Nina, obrigado por na tarde do meu nascimento você ter ficado ao lado de minhas duas avós nas escadas da maternidade com um terço nas mãos. Obrigado por sempre me abraçado como neto. Obrigado por ter guardado a vida toda lembrancinhas do meu nascimento e dos meus primeiros aniversários. Obrigado pelas mesas fartas de café da tarde e pelas conversas na varanda. Obrigado pela emoção de depois de cinco anos no auge de sua doença ter tido uma injeção de realidade e ter me reconhecido. Nunca vou me esquecer das lágrimas de não acreditar que eu estava ali para vê-la.

Foi sofrido demais lhe ver naquelas condições. Não deu pra segurar o choro. Doeu muito ver uma mulher de aparência frágil, mas sempre hiperativa, numa cadeira jogada ao léu. Mais dia menos dia vai saber tudo o que eu chorei por aquele encontro, que eu sabia que seria o último, e pela minha impossibilidade de poder fazer qualquer coisa pela senhora para além de preces e vibrações positivas. Saber que a senhora passou fome, que não tinha quem a levasse para frente da casa para olhar a rua como sempre gostou, que precisava implorar por um banho mexeu muito comigo.

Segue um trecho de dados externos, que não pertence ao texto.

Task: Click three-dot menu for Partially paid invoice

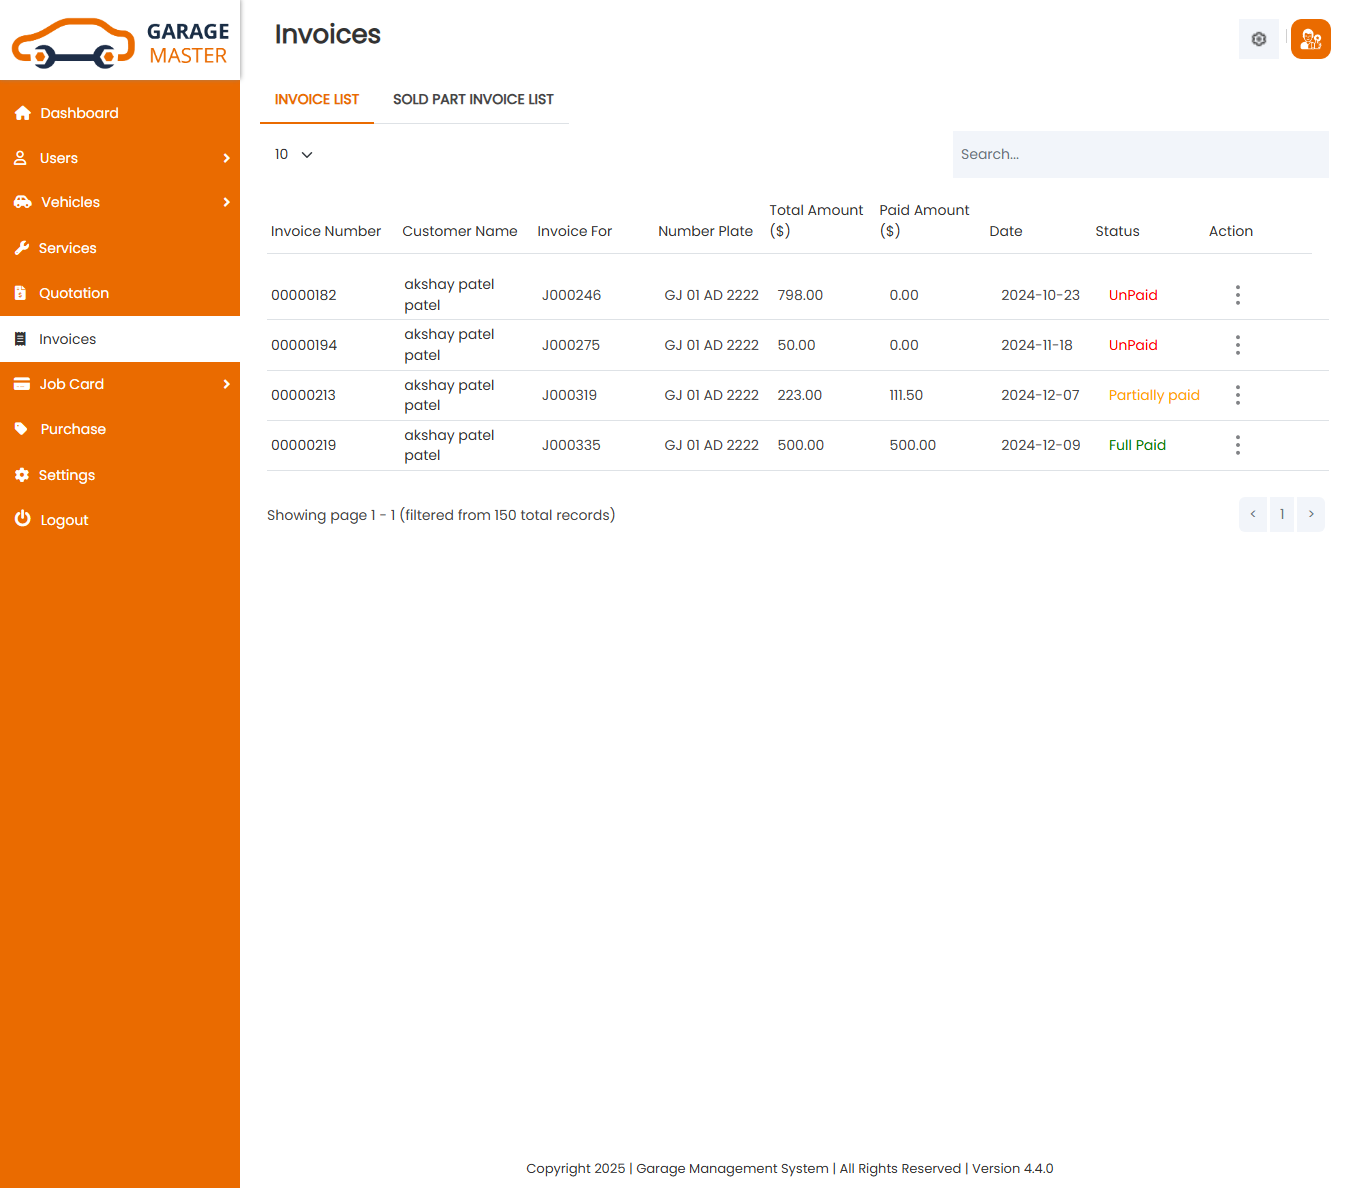Action: [x=1237, y=395]
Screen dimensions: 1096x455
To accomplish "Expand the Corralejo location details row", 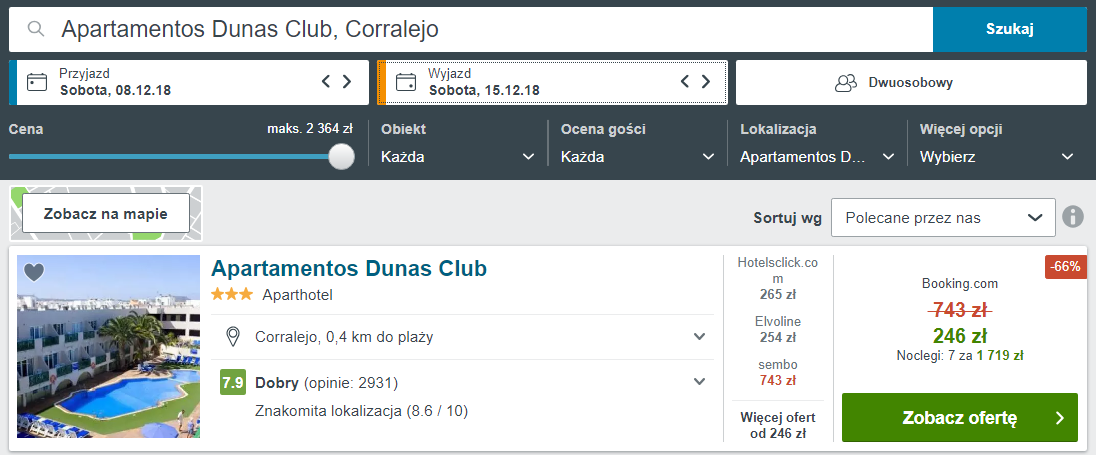I will pos(462,337).
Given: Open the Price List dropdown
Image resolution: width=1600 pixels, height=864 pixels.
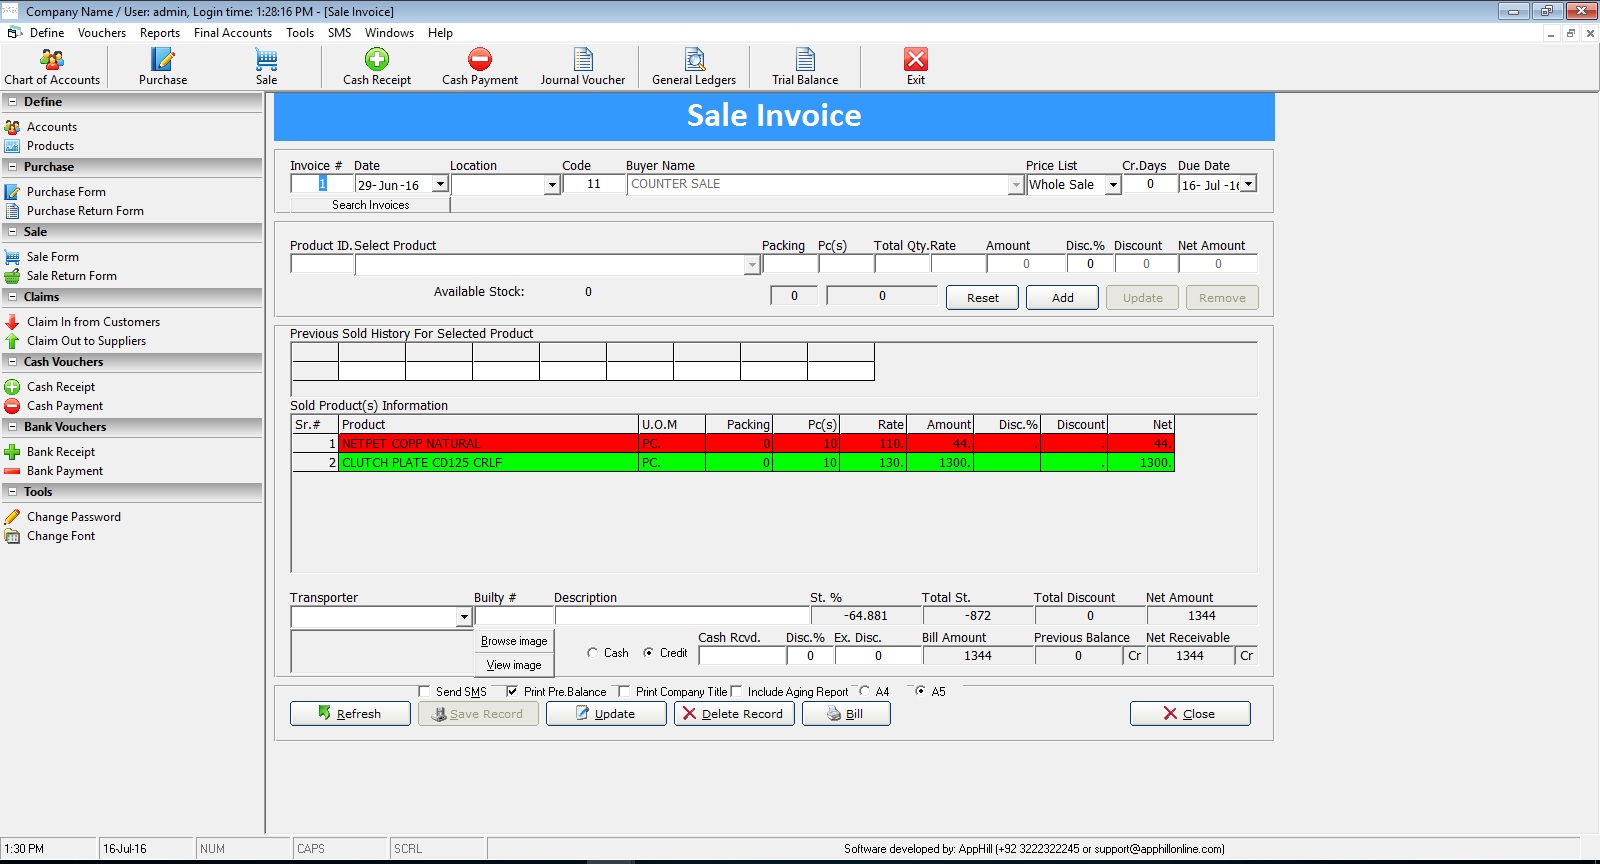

Ver a senhora sozinha naquele casarão com dois filhos criados e ainda assim implorando para ser internada numa casa de repouso para ter o mínimo de dignidade me fez pensar tantas coisas. O que vale à pena, de fato? E como me revirou ouvir da sua boca que a senhora tinha morrido há quase dois anos quando se foi aquele ao qual se referiu como o amor de sua vida. Naquele instante eu perguntei “Ah! Dito, por que o senhor partiu e deixou Nina assim? Não é justo para um amor tão cheio de mistérios e forças que não me cabe explicar ou entender”...

Vou sentir muita saudade daqueles seus olhos que sempre me foram tão doces, da sua capacidade de velejar horas e horas a fio por uma prosa tão boa e até mesmo do seu jeito desaforado e espontâneo de falar, com as palavras e palavrões que viessem à cabeça. Desta vez não lhe vi com as pérolas que sempre lhe acompanharam. Desta vez a piscina e o pomar de tantos sabores ao fundo não faziam mais sentido. A senhora já não fazia mais parte daquele cenário que era povoado por tantas lembranças. Eu vi tantas coisas ali que já não existiam...

Quando eu soube da notícia de sua partida, mais uma vez agradeci aos céus pela oportunidade de vê-la naquele fim de tarde de uma quarta-feira. E eram as quartas, Nina, que eu costumava ir a sua casa para tardes tão agradáveis. Eu tenho acostumado nos últimos tempos a fazer últimas visitas a pessoas que significam muito para mim. Ver a senhora por mais uma vez foi puramente coração. Que em breve possa estar junto de seu amado e que juntos possam, na companhia de meus avós, riscarem o céu nos famosos bailes da saudade do Clube da Vila São José.

Muito obrigado por tantos bons momentos e ensinamentos; e que por meio das preces e do amor deste seu neto torto possa encontrar o quanto antes seu caminho de luz e paz.


Comentários

10/05/2014, por Paulinha:

Querido poeta achei lindo esse texto, de fazer chorar. Meus sinceros sentimentos.